Anawalt points to the study in which men in committed relationships treated with oxytocin preferred to stand farther away from an attractive research assistant compared to those treated with placebo. The study authors concluded that oxytocin might play a role in promoting monogamy in men. For Anawalt, the question is whether the oxytocin influences monogamy by enhancing sexual attraction or by reinforcing social expectations.
“If I’m bonded to a female partner, that means I love that person or I’m strongly attracted to her, and my feelings for that person are accentuated by the oxytocin and therefore I respond differently to her than to other women,” says Anawalt. “That’s one plausible explanation.”
“Another explanation is that oxytocin is simply reinforcing a social relationship I have with somebody. I’m supposed to be with my female partner and I’m not supposed to be with this other woman.”
I’ll Read What She’s Reading
Oxytocin is a neurotransmitter and hormone that is produced by the hypothalamus in the brain. It is released during sex, breastfeeding and childbirth, all activities that have to do with bonding. It could be nature’s way of promoting families by reinforcing positive feelings with people we are already physically close to.
Researchers have tested natural oxytocin levels in the blood of both men and women before, during and after sexual activities, and oxytocin levels go up as arousal increases.
During orgasm, oxytocin likely plays a similar role that it does in childbirth. Upon orgasm, a flood of oxytocin into the bloodstream triggers smooth muscle contractions in the uterus and pelvic muscles.

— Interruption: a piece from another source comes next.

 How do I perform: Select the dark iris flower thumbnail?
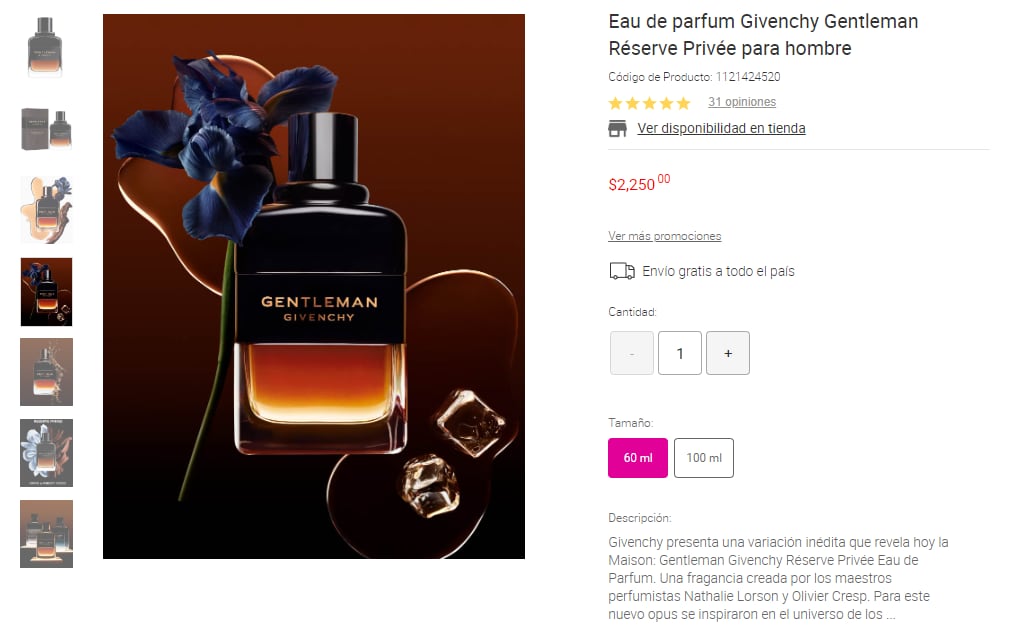point(46,292)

Anawalt mentions that body massage has also been shown to increase natural oxytocin levels in the bloodstream, another sign that physical pleasure is mediated by oxytocin in some way. But he’s quick to point out that oxytocin is more than just another “O” word.
“The flipside of this is that reading a good book also increases oxytocin,” says Anawalt. “It may be that a relaxed state or a general state of pleasure is associated with high oxytocin levels.”
When Bonding Goes Bad
There are a number of interesting findings indicating that oxytocin alone isn’t enough to produce happily bonded relationships. The effect oxytocin has depends on the overall quality of our existing relationships.
A 2010 study, for example, administered oxytocin or placebo to a group of men and asked each of them to describe their mother’s parenting style. You might expect that men who received oxytocin would have warmer recollections about their moms, but that was only true with men who also described their current relationships as healthy and happy. Men who were more “anxiously attached” in their current relationships described their mothers as less caring on oxytocin than just placebo.
Another study showed that doses of oxytocin increase in-group favoritism and the exclusion of others. The researchers concluded that the close social bonds enhanced by oxytocin come at a cost to outsiders, who are viewed as even less trustworthy. Follow-up studies found similar associations between oxytocin and negative emotions like envy, distrust, favoritism and schadenfreude.
This reinforces the belief that oxytocin appears to function as an emotional enhancer, and not, as one of the study authors put it, “an all-purpose attachment panacea.”